Copy every line of the data below word for word, changing nothing.

>> Start

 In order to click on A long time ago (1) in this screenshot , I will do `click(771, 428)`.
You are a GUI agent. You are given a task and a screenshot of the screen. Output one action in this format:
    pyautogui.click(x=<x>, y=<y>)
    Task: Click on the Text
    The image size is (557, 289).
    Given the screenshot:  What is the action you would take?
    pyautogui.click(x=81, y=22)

>> End

■ **Answer**
 In order to click on A long time ago (1) in this screenshot , I will do `click(771, 428)`.
You are a GUI agent. You are given a task and a screenshot of the screen. Output one action in this format:
    pyautogui.click(x=<x>, y=<y>)
    Task: Click on the Text
    The image size is (557, 289).
    Given the screenshot:  What is the action you would take?
    pyautogui.click(x=81, y=22)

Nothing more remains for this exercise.